Los gobernantes de Hamás son malos porque rompieron la tregua. El gobierno israelí es bueno porque ordenó un ataque aéreo en legítima defensa. Las polillas dicen palabras prudentes.
Los palestinos son malos porque respondieron con misiles y cohetes sobre suelo israelí.
Los israelíes son buenos porque bombardearon territorio palestino para que dejaran de atacarlos.
El niño jugaba en la calle con su bici, el adolescente con piedras.
Porque se esconden en casas, escuelas y hospitales, los dirigentes de Hamás son malos.
Y para encontrarlos, los dirigentes israelíes ordenan seguir bombardeando. Las polillas repiten palabras prudentes.
Porque se esconden los malos y los buenos no los encuentran, cruzan la frontera e invaden sus pueblos y ciudades.
El niño ya no juega porque le duele mucho la pierna vendada. El adolescente está sentado a su lado masticando su rabia.
Las polillas cifran y claman, qué malo el malo que no ceja en su actitud, ¿es bueno el bueno que no ceja en la suya? Qué malo el malo que no acepta acuerdos. Qué malo el bueno que no acepta pactos. Las polillas dicen, cifran, claman alrededor de su luminosa bombilla.
El niño no duerme porque le duele y tiene miedo, el adolescente porque le mira mientras traga su ira.
Encontré este texto en el ordenador hace unos días, no recordaba haberlo escrito. Miré la fecha del documento: sábado 10 de enero de 2009. Por esas fechas, la población de la Franja de Gaza sufría los bombardeos aéreos de Israel: la Operación Plomo Fundido. Sentí una tristeza inmensa, y rabia, también impotencia. Parece que nada cambia por muchas vueltas que dé el mundo. Ahora, abril de 2024, como mínimo hay 15.000 criaturas y adolescentes que ya ni jugarán ni sentirán rabia porque están muertos.
Entre ese pasado tan similar a este presente y el día de hoy han transcurrido quince años. Quince años en los que EEUU, Reino Unido y la Unión Europea, incluida España, han mantenido buenas relaciones políticas con Israel y magníficas relaciones armamentísticas y tecnológicas. Y estas polillas siguen con su palabrería, pero los palestinos no comen palabras ni beben letras, los discursos no interceptan misiles, no frenan incursiones terrestres. Todos, incluida España, mantienen el comercio de armas, material de seguridad y alta tecnología con Israel. Todos se enredan en su charlatanería y ninguno hace nada, nada real ni eficaz. Ninguno ha tenido el valor de hacer, al menos, lo que han hecho países sudamericanos, Sudáfrica, algunos países pequeños que nunca cuentan: tomar medidas diplomáticas, denunciar el genocidio ante la Corte Internacional de Justicia. Lo que demuestra las enormes ataduras occidentales que ni a eso se atreven.
Pero no todas las palabras son palabrería. No lo son las de los jóvenes alemanes a quienes se les prohíben lugares donde concentrarse y realizar actividades de apoyo a Palestina, a quienes la policía, a veces, solo les permite hablar en alemán o inglés, les prohíben hablar en otras lenguas en esos actos. No lo son las de los estudiantes de las universidades de Nueva York, Cambridge, Yale y otras más pidiendo el fin de la invasión israelí, en las que se ha detenido a más de un centenar de personas. No son palabrería las palabras de las personas que se manifiestan o concentran en numerosas ciudades españolas, que lo llevan haciendo desde hace meses, al igual que en Reino Unido. Y en muchos más lugares del mundo, aunque poco nos enteremos.
No es momento para sentir hastío porque el mundo no parezca cambiar por muchos años que transcurran. No es momento de dejar de ocuparse en intentar que este mundo sea más justo y pacífico. Cada uno como pueda, cada uno en la medida de sus posibilidades. Dicen de quienes somos pacifistas que somos unos ingenuos y unos idealistas ilusos. Yo sostengo que a día de hoy ser pacifista no es ni siquiera una opción, es una necesidad vital.

• FILAS DE DATOS:

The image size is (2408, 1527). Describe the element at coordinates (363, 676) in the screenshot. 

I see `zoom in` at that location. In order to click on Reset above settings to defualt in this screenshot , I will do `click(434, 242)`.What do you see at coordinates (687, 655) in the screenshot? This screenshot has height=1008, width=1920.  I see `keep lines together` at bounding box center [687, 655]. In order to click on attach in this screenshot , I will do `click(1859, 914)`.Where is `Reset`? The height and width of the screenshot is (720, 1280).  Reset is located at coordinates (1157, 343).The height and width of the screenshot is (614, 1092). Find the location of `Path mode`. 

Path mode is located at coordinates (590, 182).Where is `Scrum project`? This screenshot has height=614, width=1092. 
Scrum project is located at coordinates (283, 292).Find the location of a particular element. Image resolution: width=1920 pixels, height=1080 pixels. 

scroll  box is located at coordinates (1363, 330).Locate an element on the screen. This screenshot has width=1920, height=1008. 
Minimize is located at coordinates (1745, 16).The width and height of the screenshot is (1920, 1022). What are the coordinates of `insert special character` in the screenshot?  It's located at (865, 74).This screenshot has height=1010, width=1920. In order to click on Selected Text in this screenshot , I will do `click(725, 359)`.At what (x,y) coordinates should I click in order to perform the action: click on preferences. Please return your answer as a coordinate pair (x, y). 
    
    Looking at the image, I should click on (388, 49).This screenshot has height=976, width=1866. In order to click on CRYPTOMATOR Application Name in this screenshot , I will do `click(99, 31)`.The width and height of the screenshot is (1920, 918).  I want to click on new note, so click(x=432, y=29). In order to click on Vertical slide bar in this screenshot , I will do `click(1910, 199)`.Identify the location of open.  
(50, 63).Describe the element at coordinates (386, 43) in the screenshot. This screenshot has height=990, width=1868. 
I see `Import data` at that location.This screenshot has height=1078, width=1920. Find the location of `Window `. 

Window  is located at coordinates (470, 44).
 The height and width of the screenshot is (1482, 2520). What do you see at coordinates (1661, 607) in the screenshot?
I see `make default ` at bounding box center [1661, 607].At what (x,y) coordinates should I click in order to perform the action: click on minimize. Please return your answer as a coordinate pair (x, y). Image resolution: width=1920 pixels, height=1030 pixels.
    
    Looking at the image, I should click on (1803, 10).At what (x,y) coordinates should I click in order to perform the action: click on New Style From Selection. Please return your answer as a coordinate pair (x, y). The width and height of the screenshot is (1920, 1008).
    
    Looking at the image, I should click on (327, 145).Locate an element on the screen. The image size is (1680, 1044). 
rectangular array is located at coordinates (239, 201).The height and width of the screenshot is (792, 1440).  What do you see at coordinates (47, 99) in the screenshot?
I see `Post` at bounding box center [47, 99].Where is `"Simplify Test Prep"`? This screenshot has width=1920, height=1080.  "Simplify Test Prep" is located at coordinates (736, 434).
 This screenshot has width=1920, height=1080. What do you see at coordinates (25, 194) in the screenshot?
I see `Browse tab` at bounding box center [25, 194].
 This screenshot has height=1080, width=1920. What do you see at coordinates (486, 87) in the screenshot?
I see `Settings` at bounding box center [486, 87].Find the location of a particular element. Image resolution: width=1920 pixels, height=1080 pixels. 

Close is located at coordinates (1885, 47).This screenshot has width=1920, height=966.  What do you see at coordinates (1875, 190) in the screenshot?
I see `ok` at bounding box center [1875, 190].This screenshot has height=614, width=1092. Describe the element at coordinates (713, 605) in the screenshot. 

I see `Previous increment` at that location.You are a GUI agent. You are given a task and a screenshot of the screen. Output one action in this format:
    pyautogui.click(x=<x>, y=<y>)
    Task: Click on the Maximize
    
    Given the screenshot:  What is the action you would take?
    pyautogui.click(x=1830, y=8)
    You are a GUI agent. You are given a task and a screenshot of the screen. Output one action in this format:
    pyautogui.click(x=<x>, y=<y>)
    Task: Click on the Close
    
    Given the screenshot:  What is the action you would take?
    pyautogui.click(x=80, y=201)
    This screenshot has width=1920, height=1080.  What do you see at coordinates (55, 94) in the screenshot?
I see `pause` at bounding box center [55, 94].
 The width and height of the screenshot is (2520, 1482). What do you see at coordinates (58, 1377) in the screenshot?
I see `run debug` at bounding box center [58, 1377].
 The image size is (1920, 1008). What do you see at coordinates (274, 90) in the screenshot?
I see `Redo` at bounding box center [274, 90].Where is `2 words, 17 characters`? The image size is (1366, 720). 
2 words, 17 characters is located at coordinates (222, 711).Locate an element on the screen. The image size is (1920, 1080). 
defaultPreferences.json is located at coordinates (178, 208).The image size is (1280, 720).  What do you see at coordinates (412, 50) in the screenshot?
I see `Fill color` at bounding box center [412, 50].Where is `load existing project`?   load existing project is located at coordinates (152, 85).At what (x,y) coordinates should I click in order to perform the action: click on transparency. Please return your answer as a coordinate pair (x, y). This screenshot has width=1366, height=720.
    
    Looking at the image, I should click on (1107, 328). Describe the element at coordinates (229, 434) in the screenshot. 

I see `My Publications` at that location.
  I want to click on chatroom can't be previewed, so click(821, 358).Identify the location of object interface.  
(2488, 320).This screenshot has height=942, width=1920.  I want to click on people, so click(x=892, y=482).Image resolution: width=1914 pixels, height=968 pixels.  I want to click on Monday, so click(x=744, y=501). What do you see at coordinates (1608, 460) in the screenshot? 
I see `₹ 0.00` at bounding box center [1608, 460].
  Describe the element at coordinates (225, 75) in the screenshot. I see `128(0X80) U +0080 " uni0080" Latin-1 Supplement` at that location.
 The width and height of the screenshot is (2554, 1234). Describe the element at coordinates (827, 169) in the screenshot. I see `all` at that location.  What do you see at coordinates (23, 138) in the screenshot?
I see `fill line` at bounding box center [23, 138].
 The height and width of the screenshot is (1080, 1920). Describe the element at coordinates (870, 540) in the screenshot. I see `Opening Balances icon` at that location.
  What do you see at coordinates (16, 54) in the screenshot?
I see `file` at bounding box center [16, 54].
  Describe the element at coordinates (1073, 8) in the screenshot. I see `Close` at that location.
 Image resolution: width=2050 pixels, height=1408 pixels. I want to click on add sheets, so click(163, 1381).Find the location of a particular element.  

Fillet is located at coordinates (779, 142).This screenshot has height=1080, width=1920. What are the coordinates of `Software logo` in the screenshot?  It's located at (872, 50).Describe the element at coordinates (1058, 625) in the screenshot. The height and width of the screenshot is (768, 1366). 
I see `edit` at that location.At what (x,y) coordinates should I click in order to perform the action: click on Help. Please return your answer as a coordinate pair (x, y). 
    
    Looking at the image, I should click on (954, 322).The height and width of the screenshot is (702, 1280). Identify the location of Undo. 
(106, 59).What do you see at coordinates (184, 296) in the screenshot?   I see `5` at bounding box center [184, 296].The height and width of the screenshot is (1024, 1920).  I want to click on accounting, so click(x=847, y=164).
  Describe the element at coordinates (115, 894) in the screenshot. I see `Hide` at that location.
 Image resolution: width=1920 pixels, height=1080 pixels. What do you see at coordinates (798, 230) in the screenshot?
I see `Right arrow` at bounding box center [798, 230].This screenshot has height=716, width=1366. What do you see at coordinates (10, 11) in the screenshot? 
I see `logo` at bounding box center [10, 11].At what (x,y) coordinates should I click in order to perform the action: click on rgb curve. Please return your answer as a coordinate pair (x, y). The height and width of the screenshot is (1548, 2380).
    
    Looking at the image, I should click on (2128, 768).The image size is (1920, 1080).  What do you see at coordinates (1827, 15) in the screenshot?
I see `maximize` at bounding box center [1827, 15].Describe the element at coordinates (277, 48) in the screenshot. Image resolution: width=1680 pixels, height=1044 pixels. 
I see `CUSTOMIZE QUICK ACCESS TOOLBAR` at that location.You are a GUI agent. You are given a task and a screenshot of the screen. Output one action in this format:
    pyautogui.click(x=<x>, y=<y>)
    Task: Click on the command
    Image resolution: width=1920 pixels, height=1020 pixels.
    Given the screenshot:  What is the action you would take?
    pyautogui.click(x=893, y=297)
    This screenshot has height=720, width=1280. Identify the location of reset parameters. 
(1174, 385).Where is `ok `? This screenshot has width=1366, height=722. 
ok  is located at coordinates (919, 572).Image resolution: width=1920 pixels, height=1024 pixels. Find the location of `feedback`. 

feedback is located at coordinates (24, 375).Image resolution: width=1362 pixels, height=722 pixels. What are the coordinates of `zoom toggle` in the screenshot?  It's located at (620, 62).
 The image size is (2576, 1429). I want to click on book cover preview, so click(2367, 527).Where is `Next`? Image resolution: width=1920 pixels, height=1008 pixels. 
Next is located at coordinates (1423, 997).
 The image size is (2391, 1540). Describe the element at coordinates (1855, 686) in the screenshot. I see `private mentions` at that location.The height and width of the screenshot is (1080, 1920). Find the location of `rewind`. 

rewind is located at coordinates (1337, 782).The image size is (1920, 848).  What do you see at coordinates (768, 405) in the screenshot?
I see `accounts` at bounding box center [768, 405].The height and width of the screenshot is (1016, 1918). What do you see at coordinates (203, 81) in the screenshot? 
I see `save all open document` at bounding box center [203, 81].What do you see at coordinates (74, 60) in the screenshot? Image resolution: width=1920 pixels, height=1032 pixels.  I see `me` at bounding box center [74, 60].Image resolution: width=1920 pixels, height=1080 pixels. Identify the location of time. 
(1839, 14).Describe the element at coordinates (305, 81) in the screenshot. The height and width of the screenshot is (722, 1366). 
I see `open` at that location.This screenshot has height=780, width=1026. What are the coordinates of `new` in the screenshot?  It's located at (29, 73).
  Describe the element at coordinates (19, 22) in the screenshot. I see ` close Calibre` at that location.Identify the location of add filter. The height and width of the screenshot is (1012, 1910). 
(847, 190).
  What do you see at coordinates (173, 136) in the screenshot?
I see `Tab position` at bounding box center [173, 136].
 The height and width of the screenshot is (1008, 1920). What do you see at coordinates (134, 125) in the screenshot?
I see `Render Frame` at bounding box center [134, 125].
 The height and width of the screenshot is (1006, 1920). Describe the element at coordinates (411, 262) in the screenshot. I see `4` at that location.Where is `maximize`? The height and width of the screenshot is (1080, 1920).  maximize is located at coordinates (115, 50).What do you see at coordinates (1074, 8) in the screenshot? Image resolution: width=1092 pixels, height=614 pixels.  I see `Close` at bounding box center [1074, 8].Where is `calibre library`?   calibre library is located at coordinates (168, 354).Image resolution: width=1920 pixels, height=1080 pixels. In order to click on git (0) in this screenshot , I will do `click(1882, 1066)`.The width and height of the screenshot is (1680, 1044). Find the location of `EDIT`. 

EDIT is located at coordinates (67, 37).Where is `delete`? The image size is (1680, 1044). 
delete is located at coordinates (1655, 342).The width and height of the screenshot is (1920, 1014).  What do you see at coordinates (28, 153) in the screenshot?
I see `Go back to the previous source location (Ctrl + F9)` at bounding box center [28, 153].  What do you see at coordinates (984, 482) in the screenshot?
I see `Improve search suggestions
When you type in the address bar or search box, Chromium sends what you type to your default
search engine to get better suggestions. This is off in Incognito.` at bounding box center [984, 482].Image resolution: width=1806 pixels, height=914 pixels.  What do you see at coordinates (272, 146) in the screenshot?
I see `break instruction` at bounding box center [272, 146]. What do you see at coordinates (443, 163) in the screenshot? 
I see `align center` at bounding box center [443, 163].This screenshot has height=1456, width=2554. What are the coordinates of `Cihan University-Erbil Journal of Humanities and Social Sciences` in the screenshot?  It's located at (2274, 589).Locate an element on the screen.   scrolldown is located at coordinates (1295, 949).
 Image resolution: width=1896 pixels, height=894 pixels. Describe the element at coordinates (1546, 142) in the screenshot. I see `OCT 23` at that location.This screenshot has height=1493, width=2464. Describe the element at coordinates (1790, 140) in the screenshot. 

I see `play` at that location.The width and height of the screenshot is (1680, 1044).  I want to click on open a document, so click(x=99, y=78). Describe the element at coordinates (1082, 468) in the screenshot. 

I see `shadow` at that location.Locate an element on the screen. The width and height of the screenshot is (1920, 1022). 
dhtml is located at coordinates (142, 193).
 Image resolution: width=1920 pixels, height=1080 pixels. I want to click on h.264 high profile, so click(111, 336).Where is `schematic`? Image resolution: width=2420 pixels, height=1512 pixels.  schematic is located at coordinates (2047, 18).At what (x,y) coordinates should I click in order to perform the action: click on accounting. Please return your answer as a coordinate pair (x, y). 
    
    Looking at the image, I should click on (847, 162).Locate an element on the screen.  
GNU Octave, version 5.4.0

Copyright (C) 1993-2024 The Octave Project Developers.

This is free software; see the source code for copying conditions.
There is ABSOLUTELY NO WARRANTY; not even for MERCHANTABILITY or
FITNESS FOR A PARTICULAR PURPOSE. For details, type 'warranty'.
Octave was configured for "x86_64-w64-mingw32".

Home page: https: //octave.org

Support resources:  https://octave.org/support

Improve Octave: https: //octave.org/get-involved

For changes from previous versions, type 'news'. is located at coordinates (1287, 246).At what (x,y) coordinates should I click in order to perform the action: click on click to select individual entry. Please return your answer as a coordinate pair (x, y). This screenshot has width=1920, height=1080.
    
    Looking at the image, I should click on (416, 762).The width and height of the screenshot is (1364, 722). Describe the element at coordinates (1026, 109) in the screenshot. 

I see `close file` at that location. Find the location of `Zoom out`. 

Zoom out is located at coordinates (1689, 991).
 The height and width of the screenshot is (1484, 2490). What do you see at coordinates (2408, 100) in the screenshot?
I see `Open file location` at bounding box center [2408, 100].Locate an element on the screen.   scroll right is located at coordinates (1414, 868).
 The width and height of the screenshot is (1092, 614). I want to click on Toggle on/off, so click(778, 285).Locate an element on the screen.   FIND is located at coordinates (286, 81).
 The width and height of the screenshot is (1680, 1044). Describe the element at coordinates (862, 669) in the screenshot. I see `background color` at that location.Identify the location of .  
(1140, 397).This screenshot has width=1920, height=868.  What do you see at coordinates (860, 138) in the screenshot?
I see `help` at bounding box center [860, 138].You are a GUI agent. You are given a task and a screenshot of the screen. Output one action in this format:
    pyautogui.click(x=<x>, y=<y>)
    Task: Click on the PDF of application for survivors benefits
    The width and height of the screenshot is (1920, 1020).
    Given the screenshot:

• COMPLETA LO SIGUIENTE:
**1)** Según el fragmento, ¿qué fecha tenía el documento encontrado en el ordenador?
**2)** Transcribe del fragmento el pasaje comprendido entre "Los israelíes son" y "repiten palabras prudentes.", ambos incluidos.

• RESULTADOS ESPERADOS:
**1)** Sábado 10 de enero de 2009.

**2)**
Los israelíes son buenos porque bombardearon territorio palestino para que dejaran de atacarlos.
El niño jugaba en la calle con su bici, el adolescente con piedras.
Porque se esconden en casas, escuelas y hospitales, los dirigentes de Hamás son malos.
Y para encontrarlos, los dirigentes israelíes ordenan seguir bombardeando. Las polillas repiten palabras prudentes.